Two screenwriters struggle to reconcile truth and entertainment in Their Finest. © Nicola Dove

Their Finest is a wartime film that shows us other people, other places, other aspects of war that we’re not accustomed to seeing. This is, I believe, an essential service: It teaches us to understand more fully that war’s repercussions go far beyond the combat zones, disrupting and damaging everyone in ways both large and small.

And when the film does pay attention to the stuff of guns and bombs, it does so thoughtfully. One of this year’s most memorable big screen images, for me, was the sight of a storefront blown to pieces by a bombing, and of body parts strewn through the rubble that might be human or might just be the display-window mannequins.

And as I watched the film’s lead characters — typewriter-pounding screenwriters, applying themselves to their art even during air raids — I was moved by the assertion that artmaking is still worth doing even in such scenarios. Yes, these writers’ art is compromised by the studio system of filmmaking; the movie acknowledges this outright in ways that make us laugh and groan. But even this is a heartening revelation — such compromises can be worth it. Art, like life (thank you, Ian Malcolm), finds a way.

Also, Their Finest stars Bill Nighy as an egomaniacal actor with a heart of gold… or, perhaps, a heart that contains at least one vein of gold. Whatever — this movie pans for gold in his insufferably arrogant heart and finds some. Bill Nighy is a good reason to see any movie, right? (Okay, I’ll grant you that Love, Actually is an exception.)

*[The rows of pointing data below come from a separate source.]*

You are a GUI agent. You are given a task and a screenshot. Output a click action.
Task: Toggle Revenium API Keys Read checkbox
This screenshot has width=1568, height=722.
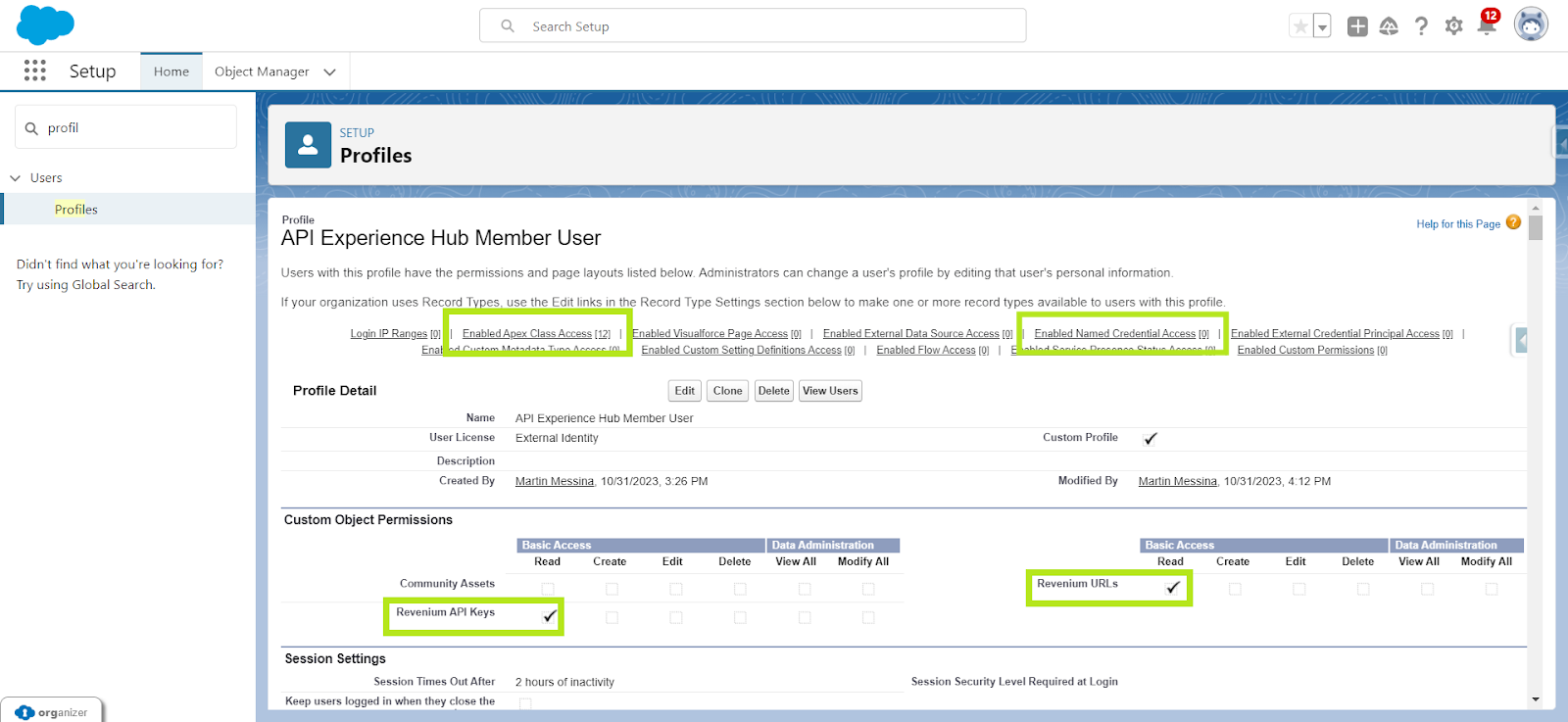point(549,616)
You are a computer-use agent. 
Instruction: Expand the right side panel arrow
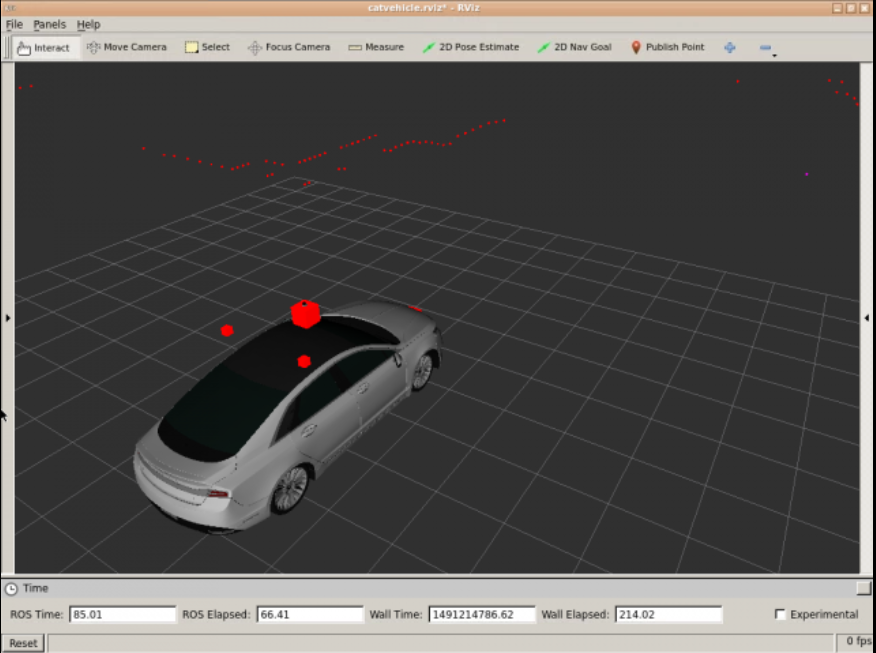click(866, 318)
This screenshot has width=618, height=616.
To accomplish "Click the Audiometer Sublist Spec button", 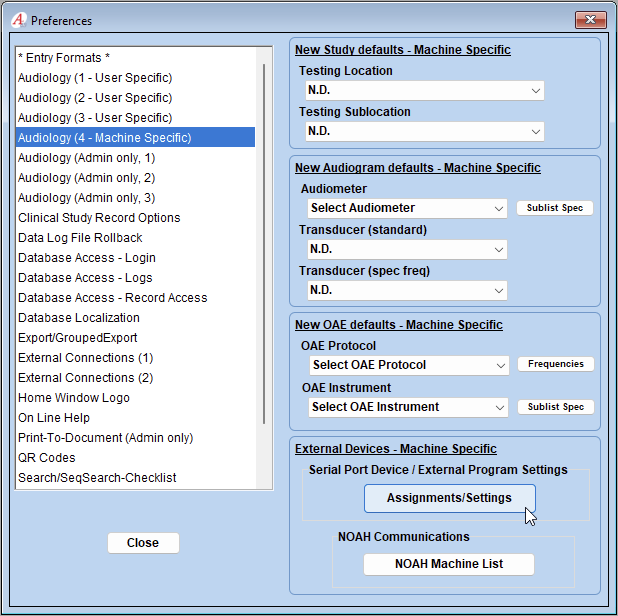I will [x=555, y=208].
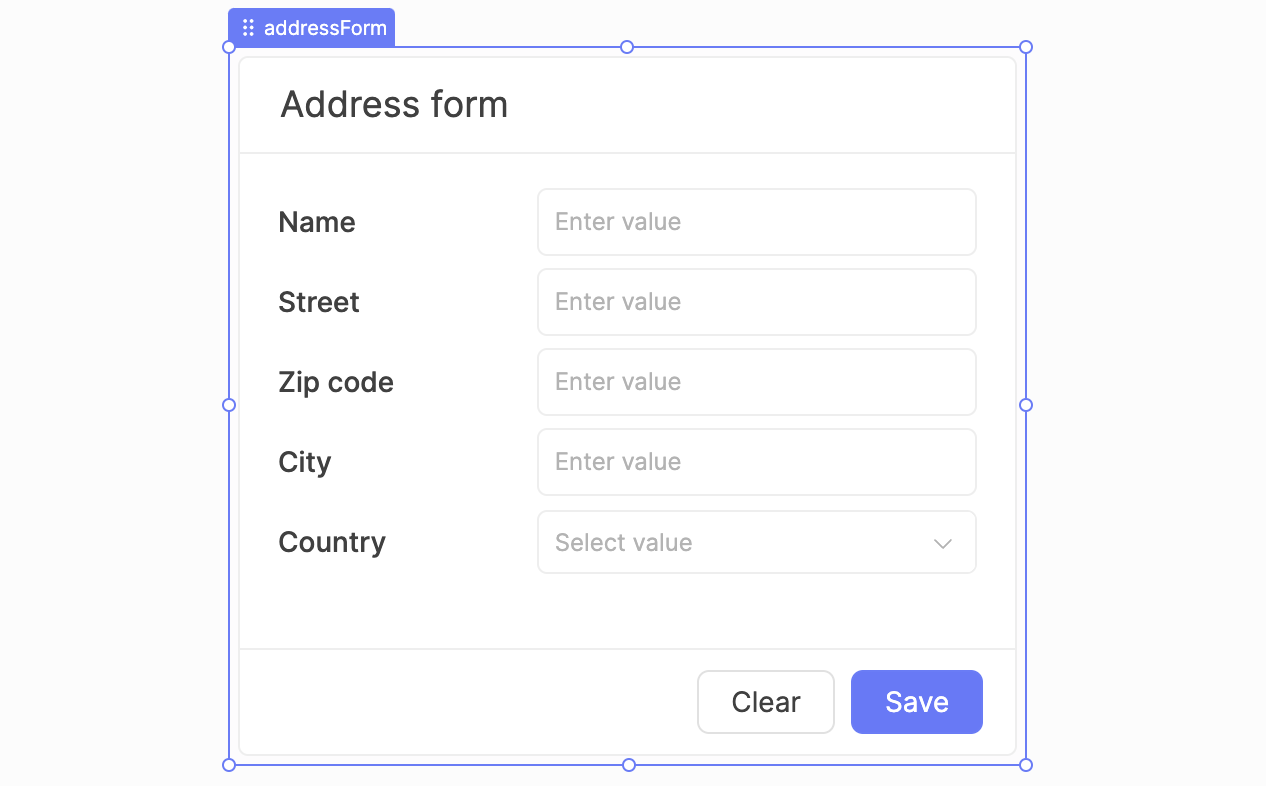Screen dimensions: 1266x786
Task: Click the top-center resize handle
Action: (627, 47)
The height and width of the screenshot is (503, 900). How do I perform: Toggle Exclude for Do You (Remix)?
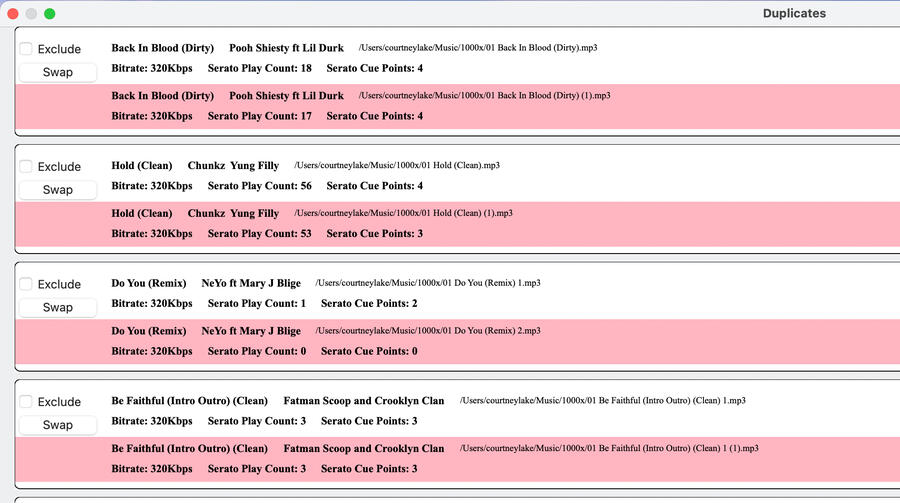pyautogui.click(x=26, y=284)
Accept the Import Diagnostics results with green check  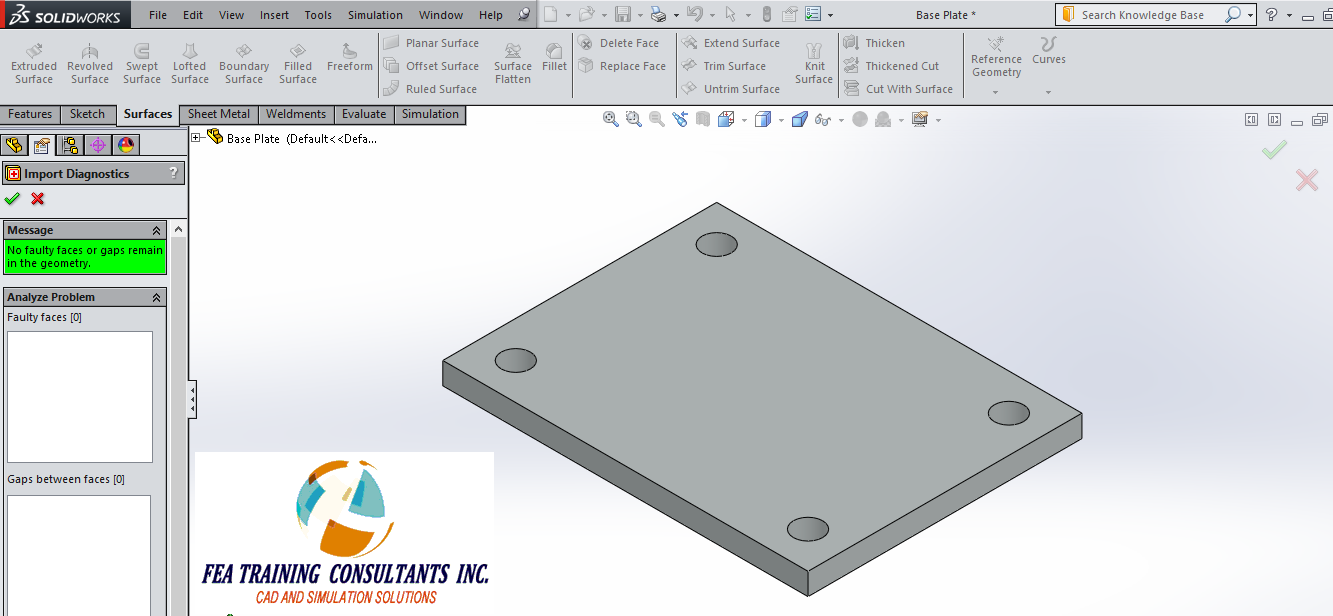(x=12, y=198)
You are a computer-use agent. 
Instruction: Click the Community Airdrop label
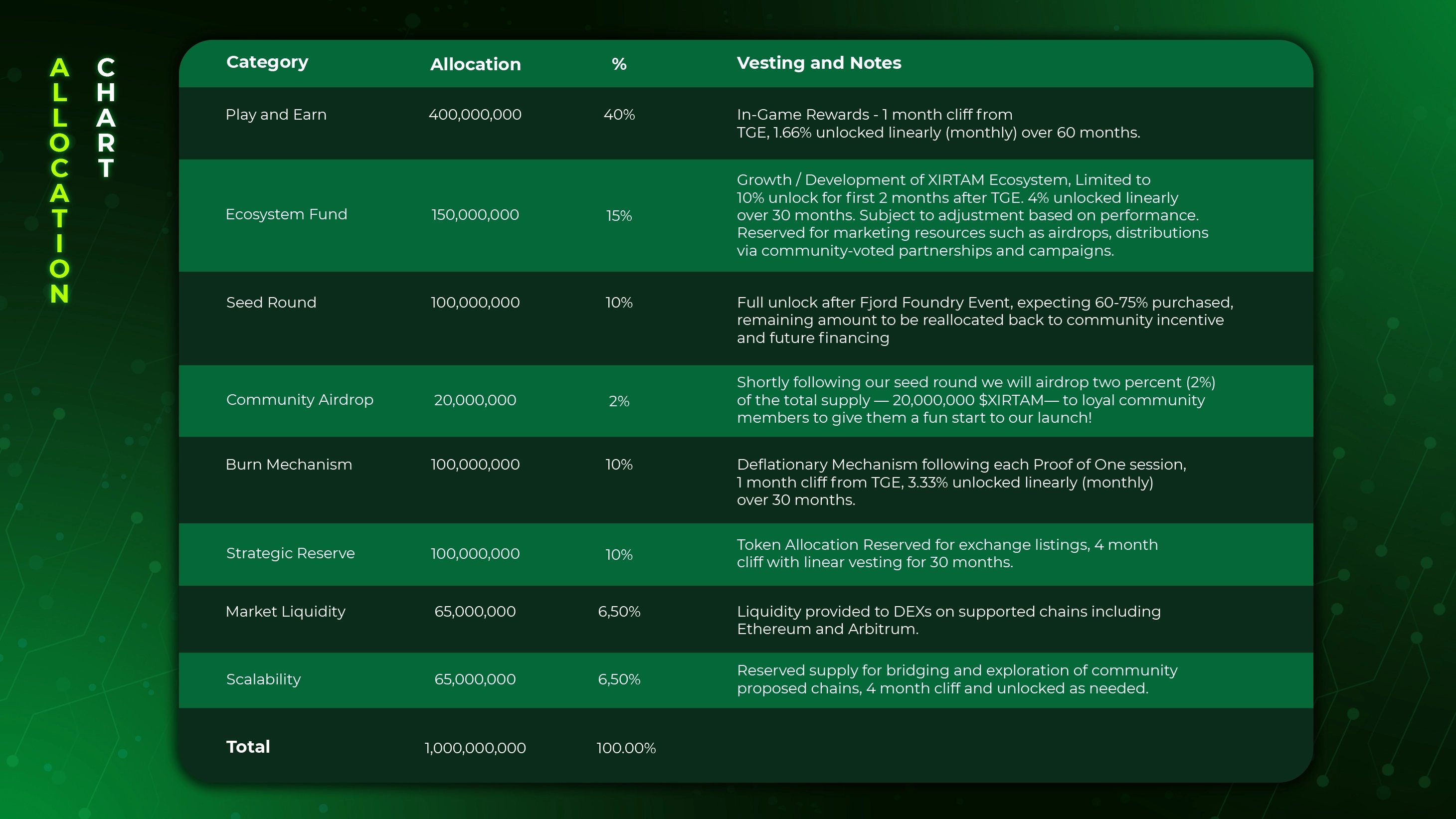pyautogui.click(x=300, y=400)

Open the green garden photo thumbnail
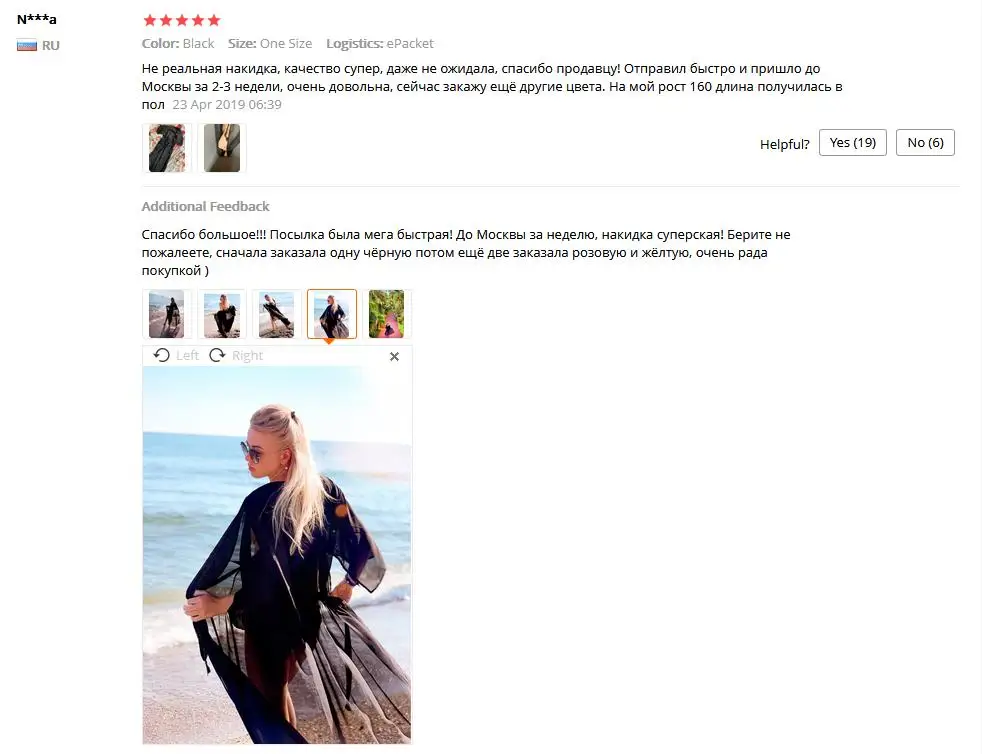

I can’t promise that you’ll love this film: It’s braid of historical drama (which rarely transcends the scope and standards of BBC television dramas like Foyle’s War), feminist commentary, and romcom conventions are awkwardly entwined. And the narrative takes a hard turn late in its running time, one that was meant (I believe) to be heartbreaking, but it left me baffled and frustrated.

Still, I found these weaknesses easy to forgive for its subtler pleasures, the chemistry of the cast, and the unusual reflections on the nature of art and its value even in commercially compromised conditions. If you’re a fan of that other Dunkirk, you probably aren’t the target audience for this movie, but when your ears stop ringing from the typical Christopher Nolan Sound and Fury, I’d encourage you to try something quieter, more modest, and, for my money, more rewarding.